Aim of the task
Give the records again in full, exactly as they appear.

(Source data)
++++

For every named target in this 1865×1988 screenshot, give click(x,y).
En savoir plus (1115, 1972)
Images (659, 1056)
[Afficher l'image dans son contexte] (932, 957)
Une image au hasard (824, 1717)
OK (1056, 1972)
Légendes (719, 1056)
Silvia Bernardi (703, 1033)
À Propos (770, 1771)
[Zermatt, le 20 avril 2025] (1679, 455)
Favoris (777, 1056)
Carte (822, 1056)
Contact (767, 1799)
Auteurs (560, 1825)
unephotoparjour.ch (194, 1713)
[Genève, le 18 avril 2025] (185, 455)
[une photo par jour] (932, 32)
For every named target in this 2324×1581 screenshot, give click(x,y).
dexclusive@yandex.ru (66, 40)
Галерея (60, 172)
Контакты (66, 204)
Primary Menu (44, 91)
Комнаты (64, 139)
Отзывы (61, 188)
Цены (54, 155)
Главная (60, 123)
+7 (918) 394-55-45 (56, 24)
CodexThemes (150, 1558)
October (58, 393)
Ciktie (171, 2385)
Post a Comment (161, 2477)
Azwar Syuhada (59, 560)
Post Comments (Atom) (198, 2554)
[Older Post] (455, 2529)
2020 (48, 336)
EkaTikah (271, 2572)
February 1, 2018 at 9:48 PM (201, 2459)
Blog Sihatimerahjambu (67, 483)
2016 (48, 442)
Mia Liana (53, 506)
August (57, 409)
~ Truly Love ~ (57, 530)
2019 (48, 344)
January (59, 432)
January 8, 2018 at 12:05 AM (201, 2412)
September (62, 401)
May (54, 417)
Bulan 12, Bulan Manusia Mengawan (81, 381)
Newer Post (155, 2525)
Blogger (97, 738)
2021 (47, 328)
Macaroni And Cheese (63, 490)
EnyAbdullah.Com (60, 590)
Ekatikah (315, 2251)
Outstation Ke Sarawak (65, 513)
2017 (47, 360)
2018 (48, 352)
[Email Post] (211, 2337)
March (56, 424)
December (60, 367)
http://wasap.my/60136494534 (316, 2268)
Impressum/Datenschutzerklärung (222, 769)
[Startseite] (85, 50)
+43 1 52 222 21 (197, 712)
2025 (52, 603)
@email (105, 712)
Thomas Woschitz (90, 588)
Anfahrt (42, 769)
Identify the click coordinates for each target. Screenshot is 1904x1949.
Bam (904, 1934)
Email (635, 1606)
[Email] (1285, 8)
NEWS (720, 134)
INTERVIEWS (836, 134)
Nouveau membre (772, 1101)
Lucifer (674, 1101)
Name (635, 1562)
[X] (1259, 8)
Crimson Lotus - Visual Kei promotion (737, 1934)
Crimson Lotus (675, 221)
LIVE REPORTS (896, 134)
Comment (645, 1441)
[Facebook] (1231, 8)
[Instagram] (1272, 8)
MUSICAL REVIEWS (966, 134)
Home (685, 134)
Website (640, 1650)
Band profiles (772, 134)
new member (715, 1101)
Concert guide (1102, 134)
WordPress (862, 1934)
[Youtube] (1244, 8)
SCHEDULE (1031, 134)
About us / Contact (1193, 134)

++++

Response
For every named target in this 1865×1988 screenshot, give click(x,y).
En savoir plus (1115, 1972)
Images (659, 1056)
[Afficher l'image dans son contexte] (932, 957)
Une image au hasard (824, 1717)
OK (1056, 1972)
Légendes (719, 1056)
Silvia Bernardi (703, 1033)
À Propos (770, 1771)
[Zermatt, le 20 avril 2025] (1679, 455)
Favoris (777, 1056)
Carte (822, 1056)
Contact (767, 1799)
Auteurs (560, 1825)
unephotoparjour.ch (194, 1713)
[Genève, le 18 avril 2025] (185, 455)
[une photo par jour] (932, 32)
For every named target in this 2324×1581 screenshot, give click(x,y).
dexclusive@yandex.ru (66, 40)
Галерея (60, 172)
Контакты (66, 204)
Primary Menu (44, 91)
Комнаты (64, 139)
Отзывы (61, 188)
Цены (54, 155)
Главная (60, 123)
+7 (918) 394-55-45 (56, 24)
CodexThemes (150, 1558)
October (58, 393)
Ciktie (171, 2385)
Post a Comment (161, 2477)
Azwar Syuhada (59, 560)
Post Comments (Atom) (198, 2554)
[Older Post] (455, 2529)
2020 (48, 336)
EkaTikah (271, 2572)
February 1, 2018 at 9:48 PM (201, 2459)
Blog Sihatimerahjambu (67, 483)
2016 (48, 442)
Mia Liana (53, 506)
August (57, 409)
~ Truly Love ~ (57, 530)
2019 (48, 344)
January (59, 432)
January 8, 2018 at 12:05 AM (201, 2412)
September (62, 401)
May (54, 417)
Bulan 12, Bulan Manusia Mengawan (81, 381)
Newer Post (155, 2525)
Blogger (97, 738)
2021 (47, 328)
Macaroni And Cheese (63, 490)
EnyAbdullah.Com (60, 590)
Ekatikah (315, 2251)
Outstation Ke Sarawak (65, 513)
2017 (47, 360)
2018 (48, 352)
[Email Post] (211, 2337)
March (56, 424)
December (60, 367)
http://wasap.my/60136494534 (316, 2268)
Impressum/Datenschutzerklärung (222, 769)
[Startseite] (85, 50)
+43 1 52 222 21 (197, 712)
2025 (52, 603)
@email (105, 712)
Thomas Woschitz (90, 588)
Anfahrt (42, 769)
Identify the click coordinates for each target. Screenshot is 1904x1949.
Bam (904, 1934)
Email (635, 1606)
[Email] (1285, 8)
NEWS (720, 134)
INTERVIEWS (836, 134)
Nouveau membre (772, 1101)
Lucifer (674, 1101)
Name (635, 1562)
[X] (1259, 8)
Crimson Lotus - Visual Kei promotion (737, 1934)
Crimson Lotus (675, 221)
LIVE REPORTS (896, 134)
Comment (645, 1441)
[Facebook] (1231, 8)
[Instagram] (1272, 8)
MUSICAL REVIEWS (966, 134)
Home (685, 134)
Website (640, 1650)
Band profiles (772, 134)
new member (715, 1101)
Concert guide (1102, 134)
WordPress (862, 1934)
[Youtube] (1244, 8)
SCHEDULE (1031, 134)
About us / Contact (1193, 134)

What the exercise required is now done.